# .223/5.56 questions



## Phish_4_Bass (Sep 18, 2008)

I am looking to get a .223/5.56 and was wondering what the general consensus on DPMS rifles were? I have heard mixed reviews. 
Not looking to put 10,000 rounds through it or anything. Just looking for a good mid priced gun.


----------



## A-5 (Apr 9, 2017)

I would look at Palmetto. You can buy a complete lower cheap and buy a complete upper for a reasonable price


----------



## Phish_4_Bass (Sep 18, 2008)

Done deal.
Mods please delete.


----------



## laynhardwood (Dec 27, 2009)

What did you end up purchasing? I really like my Palmetto build.


----------



## jl106112 (Mar 3, 2015)

You can grab a S&W M&P 2 from FIn for $540 most of the time


----------



## Phish_4_Bass (Sep 18, 2008)

laynhardwood said:


> What did you end up purchasing? I really like my Palmetto build.
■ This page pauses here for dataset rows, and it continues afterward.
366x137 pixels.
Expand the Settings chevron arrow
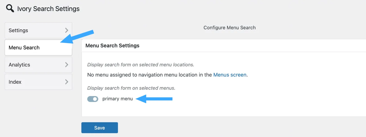coord(67,30)
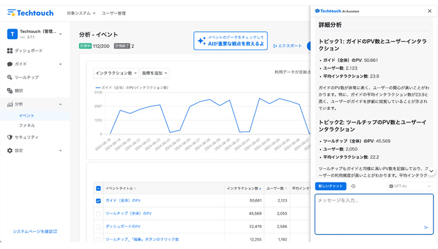Toggle the select-all checkbox in table header
Image resolution: width=438 pixels, height=249 pixels.
(98, 188)
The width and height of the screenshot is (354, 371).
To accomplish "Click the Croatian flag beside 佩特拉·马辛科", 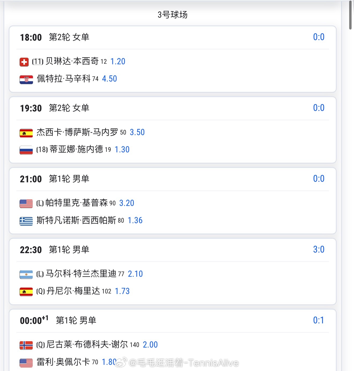I will (x=26, y=79).
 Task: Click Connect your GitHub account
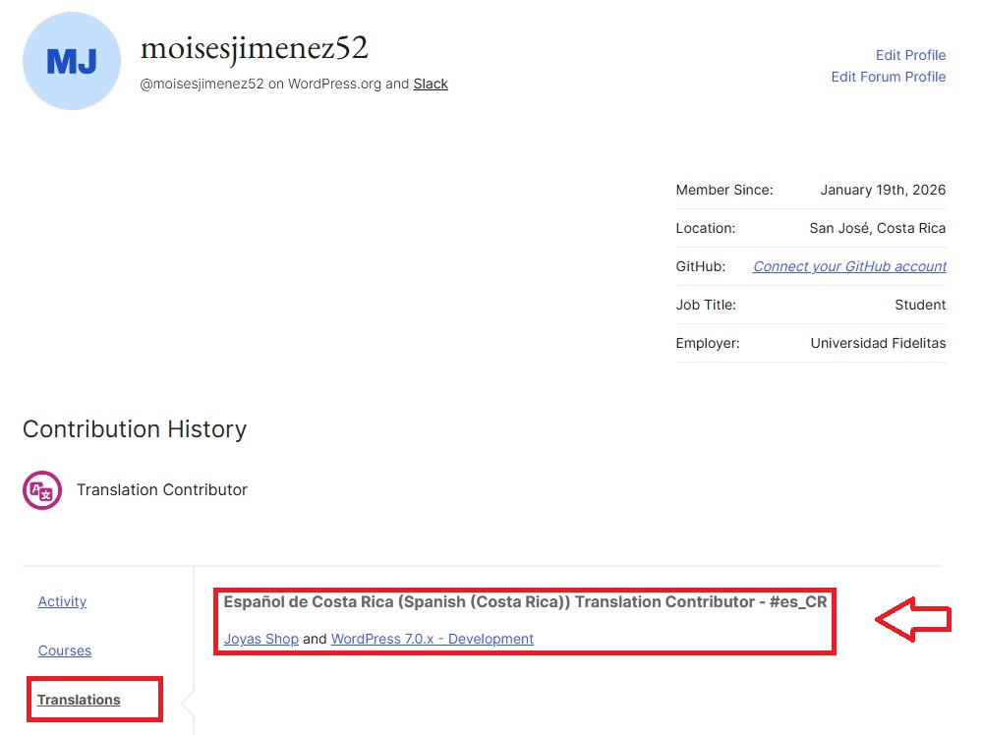pyautogui.click(x=849, y=266)
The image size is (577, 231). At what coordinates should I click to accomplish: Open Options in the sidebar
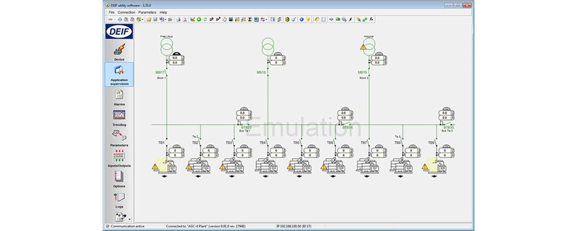[x=119, y=177]
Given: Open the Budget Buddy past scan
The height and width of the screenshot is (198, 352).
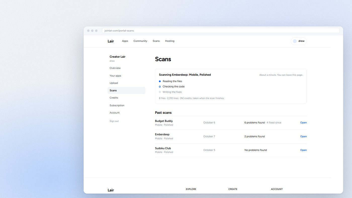Looking at the screenshot, I should tap(303, 123).
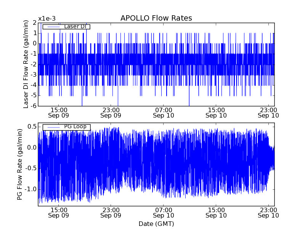This screenshot has width=305, height=229.
Task: Click the APOLLO Flow Rates chart title
Action: (156, 18)
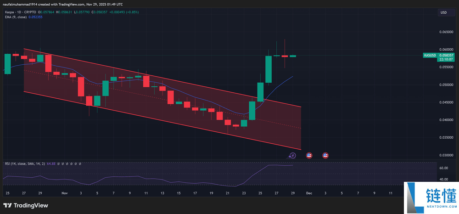Click the 60.00 level on the RSI scale
Screen dimensions: 459x214
coord(442,169)
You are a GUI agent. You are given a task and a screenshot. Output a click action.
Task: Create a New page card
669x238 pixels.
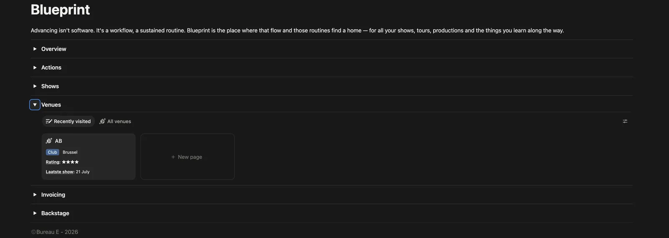187,157
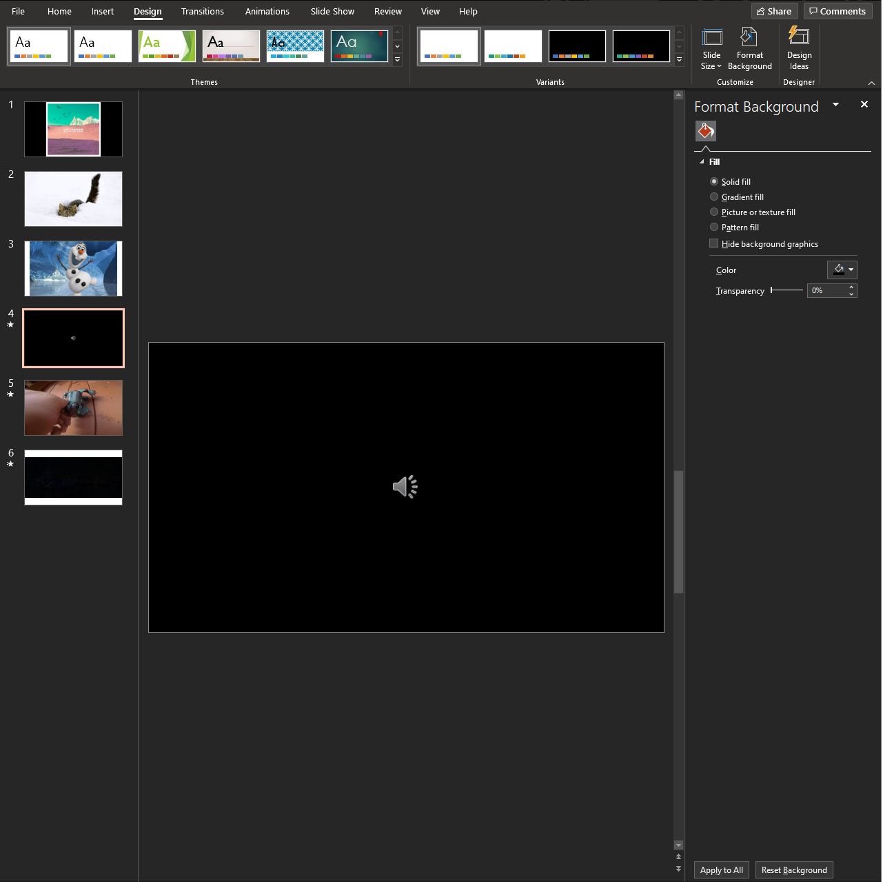Click the Format Background ribbon icon
The height and width of the screenshot is (884, 883).
pos(749,48)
http://palmettostatearmory.com/psa-...edom-rifle-with-mbus-sight-set-516447093.html

This one. Was on sale for 300 dollars off


----------



## laynhardwood (Dec 27, 2009)

Nicely done keep us posted on how it works out.


----------



## Phish_4_Bass (Sep 18, 2008)

Will do, first rifle of this kind, didn't wanna break the bank


----------



## laynhardwood (Dec 27, 2009)

I didn't break the bank on my first AR platform either. We all have to start somewhere.


----------